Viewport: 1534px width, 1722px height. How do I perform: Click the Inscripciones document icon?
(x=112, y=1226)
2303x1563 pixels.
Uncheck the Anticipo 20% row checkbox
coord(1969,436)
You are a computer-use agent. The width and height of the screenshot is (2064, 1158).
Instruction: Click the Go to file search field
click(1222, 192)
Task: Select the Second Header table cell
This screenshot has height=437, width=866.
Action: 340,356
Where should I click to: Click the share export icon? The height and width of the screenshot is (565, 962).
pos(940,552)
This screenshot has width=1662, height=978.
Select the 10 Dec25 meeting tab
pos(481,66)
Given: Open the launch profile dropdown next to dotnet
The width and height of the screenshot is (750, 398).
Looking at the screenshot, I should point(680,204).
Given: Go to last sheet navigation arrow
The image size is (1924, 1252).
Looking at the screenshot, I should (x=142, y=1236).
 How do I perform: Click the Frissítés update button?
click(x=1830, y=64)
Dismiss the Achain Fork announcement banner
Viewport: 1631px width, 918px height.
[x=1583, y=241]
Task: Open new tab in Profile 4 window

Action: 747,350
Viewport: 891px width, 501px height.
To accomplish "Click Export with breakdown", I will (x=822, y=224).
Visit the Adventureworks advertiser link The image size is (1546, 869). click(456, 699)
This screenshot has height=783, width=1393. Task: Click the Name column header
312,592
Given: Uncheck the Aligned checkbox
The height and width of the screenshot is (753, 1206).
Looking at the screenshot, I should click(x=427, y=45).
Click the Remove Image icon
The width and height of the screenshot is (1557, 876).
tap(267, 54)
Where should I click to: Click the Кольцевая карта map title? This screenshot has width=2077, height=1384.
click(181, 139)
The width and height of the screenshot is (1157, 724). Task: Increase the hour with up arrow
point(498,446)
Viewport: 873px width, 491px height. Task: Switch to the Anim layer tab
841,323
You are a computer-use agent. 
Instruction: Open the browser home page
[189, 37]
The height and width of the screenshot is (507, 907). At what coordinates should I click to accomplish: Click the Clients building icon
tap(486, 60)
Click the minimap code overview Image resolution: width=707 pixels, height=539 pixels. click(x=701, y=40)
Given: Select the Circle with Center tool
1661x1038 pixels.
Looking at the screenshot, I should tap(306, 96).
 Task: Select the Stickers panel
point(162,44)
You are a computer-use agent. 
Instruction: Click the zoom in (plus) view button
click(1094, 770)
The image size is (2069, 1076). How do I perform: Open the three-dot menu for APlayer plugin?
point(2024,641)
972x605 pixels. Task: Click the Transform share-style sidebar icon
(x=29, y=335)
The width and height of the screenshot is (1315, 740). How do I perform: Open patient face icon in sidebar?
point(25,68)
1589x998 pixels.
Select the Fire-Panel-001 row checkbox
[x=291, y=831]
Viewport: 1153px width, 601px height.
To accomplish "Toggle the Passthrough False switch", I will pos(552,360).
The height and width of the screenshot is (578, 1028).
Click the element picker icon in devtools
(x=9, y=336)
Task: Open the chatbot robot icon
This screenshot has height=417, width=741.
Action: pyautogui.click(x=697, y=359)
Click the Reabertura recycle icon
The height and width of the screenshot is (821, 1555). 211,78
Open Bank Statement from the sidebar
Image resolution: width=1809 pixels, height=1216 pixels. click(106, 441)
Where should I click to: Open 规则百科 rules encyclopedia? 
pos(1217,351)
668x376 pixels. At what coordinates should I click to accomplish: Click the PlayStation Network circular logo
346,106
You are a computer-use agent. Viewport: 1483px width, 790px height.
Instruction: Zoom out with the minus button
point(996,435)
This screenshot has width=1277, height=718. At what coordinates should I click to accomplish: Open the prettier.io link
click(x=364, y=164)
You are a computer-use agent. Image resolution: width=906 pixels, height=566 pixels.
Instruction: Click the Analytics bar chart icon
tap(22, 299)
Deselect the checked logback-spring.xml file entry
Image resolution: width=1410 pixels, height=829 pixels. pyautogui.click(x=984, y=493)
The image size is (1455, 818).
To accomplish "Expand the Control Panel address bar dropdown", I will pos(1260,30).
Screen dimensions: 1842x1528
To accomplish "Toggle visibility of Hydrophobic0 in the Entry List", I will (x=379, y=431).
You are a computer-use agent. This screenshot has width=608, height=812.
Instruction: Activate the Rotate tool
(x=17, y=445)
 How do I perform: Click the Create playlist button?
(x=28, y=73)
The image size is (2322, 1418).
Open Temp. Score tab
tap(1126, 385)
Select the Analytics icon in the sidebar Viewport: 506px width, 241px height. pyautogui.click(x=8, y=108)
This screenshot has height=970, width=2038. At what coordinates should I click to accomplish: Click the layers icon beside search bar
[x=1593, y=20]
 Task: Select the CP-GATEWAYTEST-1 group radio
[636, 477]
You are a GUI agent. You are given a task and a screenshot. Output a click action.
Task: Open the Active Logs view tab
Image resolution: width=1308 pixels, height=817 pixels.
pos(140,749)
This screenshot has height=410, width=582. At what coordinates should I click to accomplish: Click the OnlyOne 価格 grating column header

--------------------

# YOUR OBJECTIVE
Show each line of the material that includes the word "Toggle".

# OUTPUT FOR THIS EXERCISE
To accomplish "Toggle the Passthrough False switch", I will pos(552,360).
To accomplish "Toggle visibility of Hydrophobic0 in the Entry List", I will (x=379, y=431).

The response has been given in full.